# Spock's Law



## Carl Spock (Sep 3, 2004)

I long ago gave up trying to be famous in my field, which is consumer electronics. But if I ever am, it will be because of an observation I've made on how things break. This observation has caused a belief I've held for years, and that has been backed up again and again by experience. I have never seen it expressed by anyone else, so to my best knowledge, this is original. Let's call it Spock's Law.

*Spock's Law: When something breaks, suspect the least expensive component first.*

If your satellite system stops working, it's a connector or a cable that's the most likely cause. Or it's an inexpensive multiswitch. It's least likely to be the expensive receiver.

This also works within a component. If your DVR goes down, it is most likely something inexpensive and mechanical (it's not original to me that mechanical pieces break more often than electronic ones). Even if it is a relatively expensive part within the component, like the hard drive, it is something cheap like a bearing that goes bad.

Spock's Law is not limited to electronics. If your vacuum cleaner stops working, it's probably a filter that's plugged. Problems with your car are usually bearings, gaskets, hoses and stuff like that. Rarely does the main computer die. It even works with expensive cars. For all of you who have problems with your Mercedes, it's not with the drive train, which is practically bullet proof. It's the switch that rolls us the passenger window up and down that goes bad. Now, with a Mercedes, it's probably $187 to replace that switch, but you knew that already.

It is only an advisory. Spock's Law says the most likely piece to be defective is a cheap one. It is not absolute. Your plasma TV can and will break (see my rant that all machines wear out), but if you lose your picture, the first things to check are your connectors.

Spock's Law applies to hardware only. Software is something different. I think it obeys the laws of the Devil.

In a recent thread, a guy believes his replacement DVR is bad. I'm trying to convince him it's more likely an optical cable or the optical connection itself. That's Spock's Law. I don't think I'm succeeding, but my forehead is already flat from slamming against brick walls.


----------



## Stuart Sweet (Jun 19, 2006)

If I may add a corollary, which should properly be called Vincent's Law, in honor of the man who taught it to me:

*Bad cables comprise 90% of the problems with the equipment.*

Same idea.


----------



## hdtvfan0001 (Jul 28, 2004)

My umpteen years of experience have shown that *both* the aforementinoed laws are correct.


----------



## DogLover (Mar 19, 2007)

I like this. It hold true in my experience as well. Another corollary that works for both hardware and software is that *whatever was last changed, is the most likely cause of a new problem.* The trick is to determine everything that has changed.

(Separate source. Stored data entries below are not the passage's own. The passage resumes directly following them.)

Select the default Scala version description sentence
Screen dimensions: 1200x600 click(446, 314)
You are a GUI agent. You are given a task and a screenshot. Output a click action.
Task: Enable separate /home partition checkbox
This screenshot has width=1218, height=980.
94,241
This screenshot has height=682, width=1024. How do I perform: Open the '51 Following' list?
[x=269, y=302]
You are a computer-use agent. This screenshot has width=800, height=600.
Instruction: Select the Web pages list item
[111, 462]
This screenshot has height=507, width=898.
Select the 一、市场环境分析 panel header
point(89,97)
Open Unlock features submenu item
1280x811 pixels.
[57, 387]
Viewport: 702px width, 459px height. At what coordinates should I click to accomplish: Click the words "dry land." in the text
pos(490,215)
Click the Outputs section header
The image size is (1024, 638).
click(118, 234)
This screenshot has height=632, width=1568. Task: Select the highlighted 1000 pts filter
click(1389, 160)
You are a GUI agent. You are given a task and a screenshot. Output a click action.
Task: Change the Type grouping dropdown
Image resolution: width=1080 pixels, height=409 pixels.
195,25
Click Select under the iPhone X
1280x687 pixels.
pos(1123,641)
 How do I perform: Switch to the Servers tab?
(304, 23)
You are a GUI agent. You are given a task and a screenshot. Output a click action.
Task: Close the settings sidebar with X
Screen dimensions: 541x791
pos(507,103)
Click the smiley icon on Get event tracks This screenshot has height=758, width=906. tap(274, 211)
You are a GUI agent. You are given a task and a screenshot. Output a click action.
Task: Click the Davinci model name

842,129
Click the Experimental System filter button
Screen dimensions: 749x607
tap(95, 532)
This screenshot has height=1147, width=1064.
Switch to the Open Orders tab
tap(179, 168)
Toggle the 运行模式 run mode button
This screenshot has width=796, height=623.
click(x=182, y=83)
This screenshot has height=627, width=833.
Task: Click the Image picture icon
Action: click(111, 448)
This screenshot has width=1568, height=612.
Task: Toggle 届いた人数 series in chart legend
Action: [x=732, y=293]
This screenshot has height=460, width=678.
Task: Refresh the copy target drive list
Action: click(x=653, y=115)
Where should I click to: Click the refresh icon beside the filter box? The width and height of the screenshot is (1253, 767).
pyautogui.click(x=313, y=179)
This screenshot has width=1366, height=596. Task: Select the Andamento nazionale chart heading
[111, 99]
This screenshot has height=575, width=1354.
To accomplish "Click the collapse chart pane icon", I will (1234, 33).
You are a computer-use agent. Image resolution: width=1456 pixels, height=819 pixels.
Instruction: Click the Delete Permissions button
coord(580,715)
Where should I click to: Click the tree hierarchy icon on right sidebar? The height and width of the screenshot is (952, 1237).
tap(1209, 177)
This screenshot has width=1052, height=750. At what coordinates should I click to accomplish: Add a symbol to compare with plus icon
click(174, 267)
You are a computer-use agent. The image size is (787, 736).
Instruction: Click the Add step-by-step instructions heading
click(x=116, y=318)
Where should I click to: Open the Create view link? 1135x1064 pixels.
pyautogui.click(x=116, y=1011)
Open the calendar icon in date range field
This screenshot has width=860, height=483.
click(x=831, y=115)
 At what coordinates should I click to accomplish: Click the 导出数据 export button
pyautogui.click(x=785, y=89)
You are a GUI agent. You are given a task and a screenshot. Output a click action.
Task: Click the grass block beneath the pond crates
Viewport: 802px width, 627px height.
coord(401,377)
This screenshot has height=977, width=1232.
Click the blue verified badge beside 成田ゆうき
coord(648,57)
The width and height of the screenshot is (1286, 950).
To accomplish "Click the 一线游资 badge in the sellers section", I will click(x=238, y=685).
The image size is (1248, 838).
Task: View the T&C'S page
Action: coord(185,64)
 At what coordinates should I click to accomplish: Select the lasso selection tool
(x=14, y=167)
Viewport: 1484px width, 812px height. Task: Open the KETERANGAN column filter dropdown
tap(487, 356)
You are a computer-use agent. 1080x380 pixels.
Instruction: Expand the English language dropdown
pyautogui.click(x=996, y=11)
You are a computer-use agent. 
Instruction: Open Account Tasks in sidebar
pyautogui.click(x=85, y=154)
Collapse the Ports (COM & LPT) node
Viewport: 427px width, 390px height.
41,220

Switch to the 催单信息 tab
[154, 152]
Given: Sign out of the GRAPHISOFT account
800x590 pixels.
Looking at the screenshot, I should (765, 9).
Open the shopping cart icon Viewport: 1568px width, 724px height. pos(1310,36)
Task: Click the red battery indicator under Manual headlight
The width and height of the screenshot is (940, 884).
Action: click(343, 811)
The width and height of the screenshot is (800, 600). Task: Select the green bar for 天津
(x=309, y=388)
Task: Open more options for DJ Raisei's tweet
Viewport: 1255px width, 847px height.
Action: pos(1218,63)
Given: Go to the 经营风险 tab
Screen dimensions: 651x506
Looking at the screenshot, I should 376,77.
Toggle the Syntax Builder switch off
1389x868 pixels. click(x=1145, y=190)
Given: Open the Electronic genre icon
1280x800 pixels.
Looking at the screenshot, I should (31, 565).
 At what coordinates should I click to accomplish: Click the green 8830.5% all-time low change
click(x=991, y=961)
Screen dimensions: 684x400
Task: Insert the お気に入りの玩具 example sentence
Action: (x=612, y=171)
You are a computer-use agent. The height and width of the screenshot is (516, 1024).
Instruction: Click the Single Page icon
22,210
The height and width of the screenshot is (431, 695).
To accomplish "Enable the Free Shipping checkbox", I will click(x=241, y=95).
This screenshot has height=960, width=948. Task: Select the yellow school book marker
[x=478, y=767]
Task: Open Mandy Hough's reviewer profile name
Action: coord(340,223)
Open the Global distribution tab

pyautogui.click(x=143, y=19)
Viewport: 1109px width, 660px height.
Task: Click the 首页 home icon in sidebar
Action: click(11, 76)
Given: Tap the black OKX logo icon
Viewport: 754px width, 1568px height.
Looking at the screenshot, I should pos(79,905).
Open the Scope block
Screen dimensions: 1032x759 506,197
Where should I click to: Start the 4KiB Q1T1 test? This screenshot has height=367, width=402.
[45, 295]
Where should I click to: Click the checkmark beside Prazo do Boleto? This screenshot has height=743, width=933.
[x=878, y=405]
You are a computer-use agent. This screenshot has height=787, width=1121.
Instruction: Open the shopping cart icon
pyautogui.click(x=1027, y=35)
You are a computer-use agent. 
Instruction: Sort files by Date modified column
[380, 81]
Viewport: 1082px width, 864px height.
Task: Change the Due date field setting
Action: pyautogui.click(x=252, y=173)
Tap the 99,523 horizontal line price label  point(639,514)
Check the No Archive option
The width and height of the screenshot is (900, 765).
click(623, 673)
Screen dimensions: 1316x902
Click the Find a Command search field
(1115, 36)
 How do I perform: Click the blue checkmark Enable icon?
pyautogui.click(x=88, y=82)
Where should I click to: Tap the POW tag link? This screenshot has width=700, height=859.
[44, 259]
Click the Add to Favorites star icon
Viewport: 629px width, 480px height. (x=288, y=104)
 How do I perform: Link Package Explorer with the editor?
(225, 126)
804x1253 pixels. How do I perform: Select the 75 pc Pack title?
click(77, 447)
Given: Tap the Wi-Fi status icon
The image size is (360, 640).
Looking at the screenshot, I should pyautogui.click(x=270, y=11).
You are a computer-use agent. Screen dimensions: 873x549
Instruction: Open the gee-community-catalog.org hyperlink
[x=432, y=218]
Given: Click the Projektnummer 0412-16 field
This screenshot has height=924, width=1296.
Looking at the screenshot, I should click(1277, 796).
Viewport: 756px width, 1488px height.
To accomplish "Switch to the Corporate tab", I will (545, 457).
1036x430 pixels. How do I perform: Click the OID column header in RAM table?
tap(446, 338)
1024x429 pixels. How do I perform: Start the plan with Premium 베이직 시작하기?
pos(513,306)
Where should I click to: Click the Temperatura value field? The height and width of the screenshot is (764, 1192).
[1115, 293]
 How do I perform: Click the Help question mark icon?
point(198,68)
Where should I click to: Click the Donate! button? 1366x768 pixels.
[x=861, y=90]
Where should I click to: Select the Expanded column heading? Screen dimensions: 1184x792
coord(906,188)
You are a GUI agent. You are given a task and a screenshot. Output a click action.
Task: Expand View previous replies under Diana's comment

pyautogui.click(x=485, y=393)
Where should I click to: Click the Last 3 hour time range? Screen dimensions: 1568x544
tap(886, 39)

For example if you replace a DVR, you have changed that component, every cable that is connected to it, and potentially other equipment that could have been accidentally bumped or changed at the same time. (Since most of us have equipment that is in less than ideal spots for accessing the back of equipment where most of the connections are made, it is easy to affect things other than what we are directly working on.)

This would seem obvious for software changes as well. However, I can't count the number of times I heard a programmer say "My change couldn't have caused that problem." Ninety-nine times out of 100, it is that changed that caused the problem.


----------



## morphy (Jun 5, 2007)

In my profession I'm more familiar with Scotty's Rule: Always overestimate the time required to solve a problem, in order to become a miracle worker when it does not take as long.


----------



## r0b0tic (Dec 18, 2007)

Inexpensive broken parts fall into 2 categories:
1) Extremely difficult to repair or replace
2) Can not be replaced without breaking more expensive adjacent parts (the cascade effect)


----------



## Carl Spock (Sep 3, 2004)

Don't remind me of the Bang & Olufsen all-in-one system I was driving back from service in 1978. I had to stop suddenly, it slid, and broke one of its control sliders. In the process of fixing that, I noticed the turntable on top wasn't working right. I propped the system open with a screwdriver, cycling the turntable to see what was wrong. Reaching for a suspect part, I knocked the screwdriver down and its shank landed against the output transistors, blowing them up. I'd gone from a working piece to one that was trashed cosmetically, mechanically and electrically in less than an hour. Swift.  

I took it to a buddy who had a B&O service center (I couldn't admit such abject stupidity to my store's own) and he fixed it for me for about $120. I paid that bill, gratefully.

Back on topic: the most likely piece to fail in a satellite system is the F-connector. Compression connectors have made this less so, but still, it is the trouble point.


----------



## Richard King (Mar 25, 2002)

> I'd gone from a working piece to one that was trashed cosmetically, mechanically and electrically in less than an hour. Swift.


Ah, another story that should have been caught on video tape.


----------



## hdtvfan0001 (Jul 28, 2004)

morphy said:


> In my profession I'm more familiar with Scotty's Rule: Always overestimate the time required to solve a problem, in order to become a miracle worker when it does not take as long.


That explains why many of my project folks come back with exhorbitent estimates.


----------



## FTA Michael (Jul 21, 2002)

DogLover said:


> I can't count the number of times I heard a programmer say "My change couldn't have caused that problem." Ninety-nine times out of 100, it is that changed that caused the problem.


Ninety of those times, the change exposed a flaw in previous programming, and _that_ was what malfunctioned. So the change itself was okay, but implementing it caused a breakdown. Which is why there's a testing department.


----------



## Ray_Clum (Apr 22, 2002)

These, of course, are primarily corollaries of the original Murphy's law:

What can go wrong, will go wrong, at the worst possible moment and be totally unrepairable.


----------